Cystic fibrosis is a life-limiting inherited respiratory disorder affecting 7,500 children and adults across the UK (about 5,000 in England). Commissioned by specialist commissioning groups on behalf of PCTs, it is currently outside the scope of the national tariff.

The 55 cystic fibrosis providers – separately covering both adult and paediatric services – are paid through a mixture of block and cost and volume-type contracts, which means that funding and services vary significantly

across the UK. For instance, not all services can support patients who wish to receive

their intravenous treatment at home rather than being admitted to hospital and only some would include a clinical psychologist and social worker as part of the multi-disciplinary team. 

According to Jo Osmond, clinical care and commissioning manager at the patients’ organisation the Cystic Fibrosis Trust, the International Classification of Disease’s ICD-10 (diagnosis) codes and HRGs are limited for cystic fibrosis. Under version 3.5 HRGs, all cystic fibrosis inpatients mapped to either HRGs D17 (adults) or P02 (children). HRG4 increases the granularity by introducing with/without complication/comorbidity splits.

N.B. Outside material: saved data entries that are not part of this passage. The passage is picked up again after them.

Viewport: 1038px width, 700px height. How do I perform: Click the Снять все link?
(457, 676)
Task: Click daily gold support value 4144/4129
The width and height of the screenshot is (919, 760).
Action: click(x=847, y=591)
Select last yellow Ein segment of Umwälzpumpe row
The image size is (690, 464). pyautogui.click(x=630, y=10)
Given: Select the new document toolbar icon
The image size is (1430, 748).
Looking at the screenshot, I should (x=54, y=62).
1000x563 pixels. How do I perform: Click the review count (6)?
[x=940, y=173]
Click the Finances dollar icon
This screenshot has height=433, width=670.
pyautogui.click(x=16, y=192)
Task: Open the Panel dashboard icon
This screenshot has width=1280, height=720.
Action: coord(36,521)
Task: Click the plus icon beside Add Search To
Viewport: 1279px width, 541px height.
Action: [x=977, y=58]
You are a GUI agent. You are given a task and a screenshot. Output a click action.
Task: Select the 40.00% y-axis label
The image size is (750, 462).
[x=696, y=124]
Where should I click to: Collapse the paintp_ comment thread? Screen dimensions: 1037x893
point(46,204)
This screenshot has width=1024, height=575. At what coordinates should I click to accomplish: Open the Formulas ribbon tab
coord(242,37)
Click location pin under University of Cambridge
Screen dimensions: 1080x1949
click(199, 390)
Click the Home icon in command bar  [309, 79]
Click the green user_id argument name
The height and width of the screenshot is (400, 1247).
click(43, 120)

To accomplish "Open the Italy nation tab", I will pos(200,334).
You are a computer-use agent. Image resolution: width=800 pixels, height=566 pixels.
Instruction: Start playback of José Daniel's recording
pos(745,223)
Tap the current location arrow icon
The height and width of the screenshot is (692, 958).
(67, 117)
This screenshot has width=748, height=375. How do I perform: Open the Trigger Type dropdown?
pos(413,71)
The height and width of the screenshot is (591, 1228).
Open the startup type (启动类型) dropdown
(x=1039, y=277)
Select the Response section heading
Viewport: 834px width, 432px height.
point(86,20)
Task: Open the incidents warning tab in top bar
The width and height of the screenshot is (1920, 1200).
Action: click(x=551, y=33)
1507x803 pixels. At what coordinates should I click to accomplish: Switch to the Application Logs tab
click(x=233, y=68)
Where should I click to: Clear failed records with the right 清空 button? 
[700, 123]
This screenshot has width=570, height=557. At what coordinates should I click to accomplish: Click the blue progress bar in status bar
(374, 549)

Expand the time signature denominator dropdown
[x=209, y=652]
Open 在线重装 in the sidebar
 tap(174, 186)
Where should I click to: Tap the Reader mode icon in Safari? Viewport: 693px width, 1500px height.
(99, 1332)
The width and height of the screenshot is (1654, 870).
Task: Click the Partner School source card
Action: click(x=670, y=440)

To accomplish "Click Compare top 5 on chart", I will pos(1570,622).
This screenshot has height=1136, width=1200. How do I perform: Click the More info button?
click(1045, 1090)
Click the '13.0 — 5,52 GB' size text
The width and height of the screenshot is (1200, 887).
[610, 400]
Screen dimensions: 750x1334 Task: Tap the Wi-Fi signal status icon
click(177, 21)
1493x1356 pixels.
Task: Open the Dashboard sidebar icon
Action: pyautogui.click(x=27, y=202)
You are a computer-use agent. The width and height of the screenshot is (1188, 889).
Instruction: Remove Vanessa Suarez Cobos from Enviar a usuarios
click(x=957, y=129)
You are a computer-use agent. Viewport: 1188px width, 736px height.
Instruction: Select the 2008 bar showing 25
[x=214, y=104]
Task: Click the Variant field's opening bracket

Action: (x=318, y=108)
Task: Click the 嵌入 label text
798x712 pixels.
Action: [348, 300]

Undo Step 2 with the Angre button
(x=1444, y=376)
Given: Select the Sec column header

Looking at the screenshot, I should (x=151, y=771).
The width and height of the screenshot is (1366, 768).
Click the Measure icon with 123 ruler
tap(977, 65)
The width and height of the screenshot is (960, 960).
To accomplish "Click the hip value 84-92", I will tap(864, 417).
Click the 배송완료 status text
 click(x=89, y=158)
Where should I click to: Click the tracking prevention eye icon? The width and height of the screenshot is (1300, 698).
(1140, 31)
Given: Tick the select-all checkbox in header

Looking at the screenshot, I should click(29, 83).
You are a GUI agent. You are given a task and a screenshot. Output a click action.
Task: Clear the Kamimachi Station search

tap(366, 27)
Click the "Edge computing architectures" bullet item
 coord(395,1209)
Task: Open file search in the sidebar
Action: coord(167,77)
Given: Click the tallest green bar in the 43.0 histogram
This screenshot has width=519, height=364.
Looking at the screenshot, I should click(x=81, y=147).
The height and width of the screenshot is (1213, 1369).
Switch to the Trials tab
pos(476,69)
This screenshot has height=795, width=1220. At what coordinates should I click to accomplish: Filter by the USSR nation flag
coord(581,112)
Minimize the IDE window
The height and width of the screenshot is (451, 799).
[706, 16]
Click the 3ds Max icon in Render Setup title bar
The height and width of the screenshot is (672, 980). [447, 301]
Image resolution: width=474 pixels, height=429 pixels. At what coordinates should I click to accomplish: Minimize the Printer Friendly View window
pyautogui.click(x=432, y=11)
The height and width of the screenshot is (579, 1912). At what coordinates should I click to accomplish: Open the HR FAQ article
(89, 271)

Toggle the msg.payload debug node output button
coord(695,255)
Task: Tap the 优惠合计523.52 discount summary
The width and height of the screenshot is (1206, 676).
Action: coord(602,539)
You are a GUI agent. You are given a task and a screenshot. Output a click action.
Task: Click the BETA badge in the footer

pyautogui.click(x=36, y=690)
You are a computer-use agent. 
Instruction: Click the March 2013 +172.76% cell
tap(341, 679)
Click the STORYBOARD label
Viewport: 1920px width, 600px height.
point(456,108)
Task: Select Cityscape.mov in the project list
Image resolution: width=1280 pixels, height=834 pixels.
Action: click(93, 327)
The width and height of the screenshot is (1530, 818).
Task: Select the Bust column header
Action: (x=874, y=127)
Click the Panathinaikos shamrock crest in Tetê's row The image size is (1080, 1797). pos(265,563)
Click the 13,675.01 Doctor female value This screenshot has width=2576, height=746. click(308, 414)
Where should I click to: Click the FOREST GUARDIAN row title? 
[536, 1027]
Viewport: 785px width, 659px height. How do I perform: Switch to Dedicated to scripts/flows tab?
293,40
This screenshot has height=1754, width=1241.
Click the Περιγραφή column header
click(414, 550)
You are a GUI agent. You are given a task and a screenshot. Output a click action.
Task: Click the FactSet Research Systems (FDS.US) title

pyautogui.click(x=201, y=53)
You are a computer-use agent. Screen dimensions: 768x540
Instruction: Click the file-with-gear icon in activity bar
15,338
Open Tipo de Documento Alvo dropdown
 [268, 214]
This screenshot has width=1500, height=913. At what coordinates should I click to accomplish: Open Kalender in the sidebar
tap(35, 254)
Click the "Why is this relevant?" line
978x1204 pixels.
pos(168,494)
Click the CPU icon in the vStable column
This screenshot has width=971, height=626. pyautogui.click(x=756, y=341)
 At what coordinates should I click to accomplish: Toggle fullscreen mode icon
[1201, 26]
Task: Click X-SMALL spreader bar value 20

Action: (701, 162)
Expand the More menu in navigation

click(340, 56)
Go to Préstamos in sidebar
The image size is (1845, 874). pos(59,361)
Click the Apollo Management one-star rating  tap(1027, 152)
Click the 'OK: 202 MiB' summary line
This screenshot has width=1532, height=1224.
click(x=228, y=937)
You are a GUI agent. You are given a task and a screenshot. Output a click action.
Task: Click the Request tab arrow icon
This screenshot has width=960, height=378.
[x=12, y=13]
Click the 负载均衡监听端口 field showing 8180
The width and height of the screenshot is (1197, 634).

And the granularity is set to increase further. For 2008/09 reference costs, NHS bodies have been asked to identify costs in four HRG groupings for children, with the split based on different lengths of stay.

Ms Osmond says that the HRG model used for acute care isn’t well suited to cystic fibrosis care. ‘Acute HRGs are based on spells of care,’ she says. ‘For cystic fibrosis, the spell effectively starts with birth and ends with death.’ 

Even the improving granularity of HRG4 provides only partial improvement. Length of stay splits, she argues, retain the link with hospital care despite significant amounts of care being delivered in the community. Equally, paying on an intervention basis – an inpatient episode, an outpatient clinic or physiotherapy session – is not seen as practical or helpful.

Instead the Cystic Fibrosis Trust is leading a PBR development project looking to test a currency and tariff around the provision of a year of care.

There are already well established national standards for care in the area of cystic fibrosis and the trust holds a database on all cystic fibrosis patients, providing rich data on the interventions and support given to different types of patient – for instance, how many courses of intravenous antibiotics have been administered, the number of days in hospital or the development of other complications.

This has enabled the project to identify seven categories across five bandings of patients. These stretch from band one for the patients with the mildest care requirements – possibly involving outpatient treatment two to three times a year and oral medication – to band five for those in the end stages of the illness (patients needing intravenous antibiotic treatment in excess of 100 days a year and high levels of nebulised therapy). The banding structure is currently being examined as the basis for a tariff.

The project is undergoing a costing exercise to assign costs to the different categories with the aim of developing tariff prices. The exercise involves data from 10 pilot sites – all chosen because of their progress with patient level costing – covering 1,800 patients (nearly 40% of the English patient base).

The aim will be to analyse resources consumed by patients in the various bandings and examine any differences due to age or complications. A shadow tariff could be in operation for 2010/11.